Aparat fotograficzny, spieniacz do
mleka, pilot do telewizora, szczekający pluszowy piesek, budzik,
cotton wool, ciśnieniomierz- co łączy te przedmioty? Baterie...
tony baterii. W naszym domu zużywamy ich naprawdę wiele i myślę,
że nie jesteśmy w tym wyjątkowi. Baterie wieczne nie są, więc
często trzeba je wymieniac. Do tego dochodzi jeszcze aspekt
ekologiczny- niestety tradycyjne baterie nie są przyjazne środowisku
i zawierają całą masę toksycznych substancji.
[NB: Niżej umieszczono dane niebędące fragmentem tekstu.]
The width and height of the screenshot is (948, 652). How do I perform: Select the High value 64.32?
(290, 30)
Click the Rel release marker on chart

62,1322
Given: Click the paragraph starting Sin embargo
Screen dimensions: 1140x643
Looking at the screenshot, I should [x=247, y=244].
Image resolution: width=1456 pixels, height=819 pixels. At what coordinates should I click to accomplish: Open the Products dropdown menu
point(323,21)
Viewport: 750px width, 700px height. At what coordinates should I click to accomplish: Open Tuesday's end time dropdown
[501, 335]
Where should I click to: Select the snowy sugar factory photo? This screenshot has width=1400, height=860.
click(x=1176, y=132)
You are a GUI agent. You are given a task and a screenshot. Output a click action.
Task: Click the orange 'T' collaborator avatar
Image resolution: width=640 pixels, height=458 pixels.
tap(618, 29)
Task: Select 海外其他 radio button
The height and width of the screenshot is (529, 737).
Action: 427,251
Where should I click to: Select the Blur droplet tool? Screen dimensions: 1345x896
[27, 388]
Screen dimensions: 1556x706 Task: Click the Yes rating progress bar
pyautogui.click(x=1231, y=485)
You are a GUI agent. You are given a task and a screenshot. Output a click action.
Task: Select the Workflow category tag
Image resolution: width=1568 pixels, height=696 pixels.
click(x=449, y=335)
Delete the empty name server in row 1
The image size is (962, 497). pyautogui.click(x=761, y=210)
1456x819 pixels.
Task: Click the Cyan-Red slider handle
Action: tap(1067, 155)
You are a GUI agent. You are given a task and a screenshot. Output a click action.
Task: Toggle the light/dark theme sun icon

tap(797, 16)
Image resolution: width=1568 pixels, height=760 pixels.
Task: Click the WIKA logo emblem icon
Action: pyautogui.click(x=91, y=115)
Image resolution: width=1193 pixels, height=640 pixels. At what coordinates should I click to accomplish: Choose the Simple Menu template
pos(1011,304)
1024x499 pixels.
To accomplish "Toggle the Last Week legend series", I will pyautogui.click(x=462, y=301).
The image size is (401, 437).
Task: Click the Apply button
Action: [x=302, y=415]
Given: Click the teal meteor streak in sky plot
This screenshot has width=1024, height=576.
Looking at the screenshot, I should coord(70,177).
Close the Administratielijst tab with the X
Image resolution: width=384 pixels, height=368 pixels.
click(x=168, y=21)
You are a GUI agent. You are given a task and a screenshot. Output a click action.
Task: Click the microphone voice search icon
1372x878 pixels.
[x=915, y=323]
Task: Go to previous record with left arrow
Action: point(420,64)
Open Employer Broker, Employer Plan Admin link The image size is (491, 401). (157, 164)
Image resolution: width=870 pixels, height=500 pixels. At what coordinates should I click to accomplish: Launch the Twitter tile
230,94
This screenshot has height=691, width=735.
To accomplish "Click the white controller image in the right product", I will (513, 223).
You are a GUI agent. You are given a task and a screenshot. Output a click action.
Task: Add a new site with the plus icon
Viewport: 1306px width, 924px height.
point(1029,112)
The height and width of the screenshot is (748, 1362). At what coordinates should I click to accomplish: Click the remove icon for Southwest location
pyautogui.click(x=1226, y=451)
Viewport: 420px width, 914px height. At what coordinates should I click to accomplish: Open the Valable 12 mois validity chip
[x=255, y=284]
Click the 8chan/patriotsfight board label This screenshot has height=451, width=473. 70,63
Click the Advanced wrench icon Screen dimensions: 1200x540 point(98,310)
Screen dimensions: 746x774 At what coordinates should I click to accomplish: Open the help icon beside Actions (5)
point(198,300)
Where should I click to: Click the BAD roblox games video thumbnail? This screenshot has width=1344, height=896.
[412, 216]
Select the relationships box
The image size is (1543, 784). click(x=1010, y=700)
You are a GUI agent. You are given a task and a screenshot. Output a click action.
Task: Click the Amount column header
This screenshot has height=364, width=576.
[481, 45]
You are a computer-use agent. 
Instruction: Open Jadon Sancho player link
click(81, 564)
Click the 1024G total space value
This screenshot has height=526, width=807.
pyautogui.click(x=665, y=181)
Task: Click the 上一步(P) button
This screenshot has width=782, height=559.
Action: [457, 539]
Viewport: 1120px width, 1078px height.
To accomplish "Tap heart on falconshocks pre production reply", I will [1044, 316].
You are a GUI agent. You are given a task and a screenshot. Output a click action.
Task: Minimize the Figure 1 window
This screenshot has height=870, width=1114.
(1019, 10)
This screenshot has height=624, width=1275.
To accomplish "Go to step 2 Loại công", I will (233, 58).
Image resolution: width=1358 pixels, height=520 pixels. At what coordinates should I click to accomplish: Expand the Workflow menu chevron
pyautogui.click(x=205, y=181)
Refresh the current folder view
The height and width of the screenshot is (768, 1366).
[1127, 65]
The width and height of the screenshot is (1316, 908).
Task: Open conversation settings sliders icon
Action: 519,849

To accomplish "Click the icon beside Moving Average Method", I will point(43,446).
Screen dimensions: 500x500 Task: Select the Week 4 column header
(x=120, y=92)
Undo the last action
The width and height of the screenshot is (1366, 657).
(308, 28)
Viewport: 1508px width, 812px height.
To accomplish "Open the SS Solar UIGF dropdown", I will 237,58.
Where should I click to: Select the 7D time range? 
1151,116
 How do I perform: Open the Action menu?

Jeżeli tak jak ja, szukacie na co
dzień bardziej ekologicznych rozwiązań, koniecznie wymieńcie
baterie na akumulatorki. Są nie tylko dużo bardziej wygodne, ale i
starczają na naprawdę długo. Ostatnio miałam okazję przetestowac
akumulatory i ładowarkę USB GP Batteries. Największy atut?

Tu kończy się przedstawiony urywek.